Aber lass dir ruhig Zeit und lass dich nicht stressen, ich persönlich mag eher die längeren Kapitel daher warte ich auch gern 2-3 Tage.
Ich bemerke, das Du Dir beim schreiben wirklich viele Gedanken über die Details der Geschichte gemacht hast. Ich konnte mich wieder gut in Charaktere einfühlend und hatte wieder viel Freude beim lesen. Freu mich schon auf den nächsten Teil. Auch schön das nun etwas mehr Klarheit in die Geschichte gekommen ist. Dann hoffe ich nun auch, das daß Leben allmälig ruhiger wird für Benjamin und seine neue Mama.
Wann 19 heute
Das hast du absolut nicht zu bestimmen… Man sagt nicht umsonst gut Ding will Weile haben.

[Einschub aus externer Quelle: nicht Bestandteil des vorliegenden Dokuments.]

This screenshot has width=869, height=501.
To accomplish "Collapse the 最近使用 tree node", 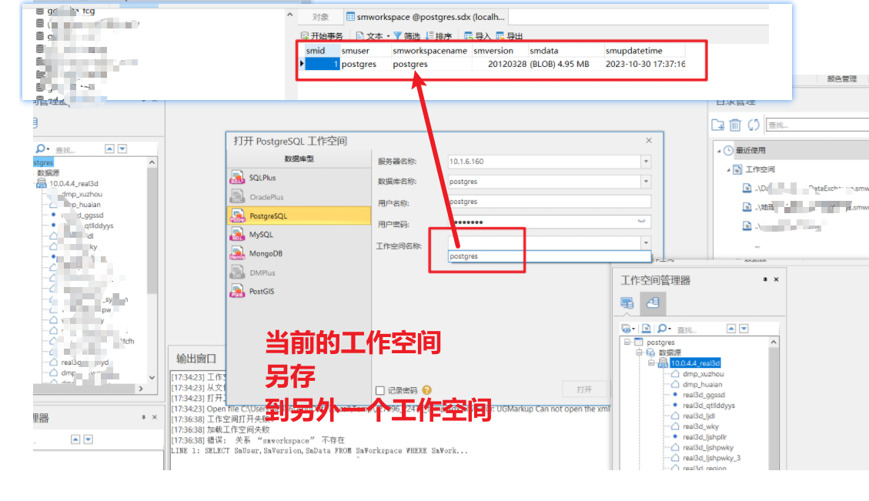I will coord(717,151).
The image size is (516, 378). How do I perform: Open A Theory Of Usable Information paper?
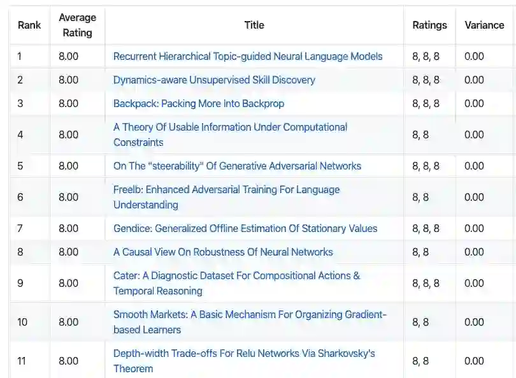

Wirklich sehr Emotional Tolle Geschichte bitte mehr Danke
So ähnlich hatte ich es mir schon gedacht.
Man könnte denken, dass tatsächlich jeder Mensch eine Seele hat, die sich nicht übertragen lässt. Körper und Gehirn nebst Speicherinhalt sind eine 100% Kopie. Trotzdem ist es ein anderer, eigenständiger Mensch. Deshalb bleiben die Erinnerungen eine leere Hülle ohne Gefühle.
Was wohl mit dem älteren Benjamin Stenzel passiert ist?
Wirklich beeindruckend! Also doch ein Klon. Klingt fast, als ob du auf den Miliardär anspielst, der den Blut transfer oder was das war mit seinem Sohn macht 🙂
Jetzt wundert es mich auf jeden Fall nicht mehr, dass da zu solchen Längen gegangen wird, um das Kind aus dem Weg zu räumen…
Du machst klasse Geschichten es ist schön die zu lesen tut mir leid das ich fragte wegen teil 19 aber die Geschichten gefallen mir am besten bitte mache es nicht zu spannend
Kanns kaum erwarten weiter zu lesen!